L'homme est toujours serein. Quatre mois après avoir perdu sa fille Marie, assassinée à Payerne par un récidiviste, Antoine Schluchter a accepté de témoigner jeudi de son expérience du «mal absolu», à l'invitation de l'Eglise protestante genevoise. De «l'innommable», comme il l'appelle.

Il y a notamment évoqué le cas d'Adeline, la sociothérapeute retrouvée morte dans un bois de Bellevue le 13 septembre. «Ça a été un choc énorme, comme un coup dans le ventre, a confié le pasteur. Nous avons rapidement pris contact avec la famille et les amis d'Adeline pour dire qu'on pensait et priait pour eux.»

Passé le temps du recueillement, le Vaudois a appelé à un changement de mentalités vis-à-vis des criminels dangereux. «On vit dans un pays où on n'est pas habitués à ça, a-t-il rappelé. Mais il est important, comme à Genève, d'avoir le courage de dire qu'on se plante. Pour Adeline, on a marché sur la tête. On ne peut pas laisser des zones floues où certains peuvent se glisser. Il est toutefois important de ne pas bétonner la sécurité au détriment d'une majorité de personnes qui s'en sort bien.»

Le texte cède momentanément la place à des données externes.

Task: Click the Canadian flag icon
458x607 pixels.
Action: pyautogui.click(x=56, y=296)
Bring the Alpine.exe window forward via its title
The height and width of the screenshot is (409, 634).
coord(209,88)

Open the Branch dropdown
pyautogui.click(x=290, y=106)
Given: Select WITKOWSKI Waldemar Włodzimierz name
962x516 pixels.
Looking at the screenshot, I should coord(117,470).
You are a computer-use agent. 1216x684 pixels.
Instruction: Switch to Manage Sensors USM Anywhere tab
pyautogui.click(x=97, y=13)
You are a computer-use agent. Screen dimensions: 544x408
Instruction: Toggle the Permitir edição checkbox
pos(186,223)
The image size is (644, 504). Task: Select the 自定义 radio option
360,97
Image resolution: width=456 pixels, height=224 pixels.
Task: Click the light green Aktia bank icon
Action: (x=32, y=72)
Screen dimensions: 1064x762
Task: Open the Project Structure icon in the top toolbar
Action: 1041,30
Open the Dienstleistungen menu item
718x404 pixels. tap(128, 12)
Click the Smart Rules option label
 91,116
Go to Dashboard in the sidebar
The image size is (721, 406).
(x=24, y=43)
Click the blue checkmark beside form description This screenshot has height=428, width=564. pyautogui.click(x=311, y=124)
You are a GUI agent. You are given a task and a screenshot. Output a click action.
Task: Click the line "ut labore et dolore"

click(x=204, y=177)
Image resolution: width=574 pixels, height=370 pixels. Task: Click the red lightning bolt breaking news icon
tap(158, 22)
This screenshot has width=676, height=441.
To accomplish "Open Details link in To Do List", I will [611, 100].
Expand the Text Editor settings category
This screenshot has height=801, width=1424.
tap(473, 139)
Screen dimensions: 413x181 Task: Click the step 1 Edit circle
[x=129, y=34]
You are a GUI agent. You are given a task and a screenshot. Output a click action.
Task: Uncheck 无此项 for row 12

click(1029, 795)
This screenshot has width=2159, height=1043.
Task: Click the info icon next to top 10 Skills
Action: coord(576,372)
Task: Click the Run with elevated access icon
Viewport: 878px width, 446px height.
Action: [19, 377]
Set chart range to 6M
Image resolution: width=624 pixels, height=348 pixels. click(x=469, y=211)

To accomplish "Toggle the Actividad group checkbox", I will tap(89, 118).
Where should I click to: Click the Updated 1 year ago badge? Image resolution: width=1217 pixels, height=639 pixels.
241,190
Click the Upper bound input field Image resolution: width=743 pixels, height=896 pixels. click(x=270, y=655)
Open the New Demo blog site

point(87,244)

Interrogé sur la peine de mort, Antoine Schluchter s'est montré résolu. «La question n'est pas simple, mais cela n'est presque plus pensable dans une société démocratique. Si on a renoncé à la haine, ce n'est pas pour brandir un nouveau drapeau.» Et de jurer qu'il n'a lui-même jamais souhaité la mort de celui qui a assassiné sa fille.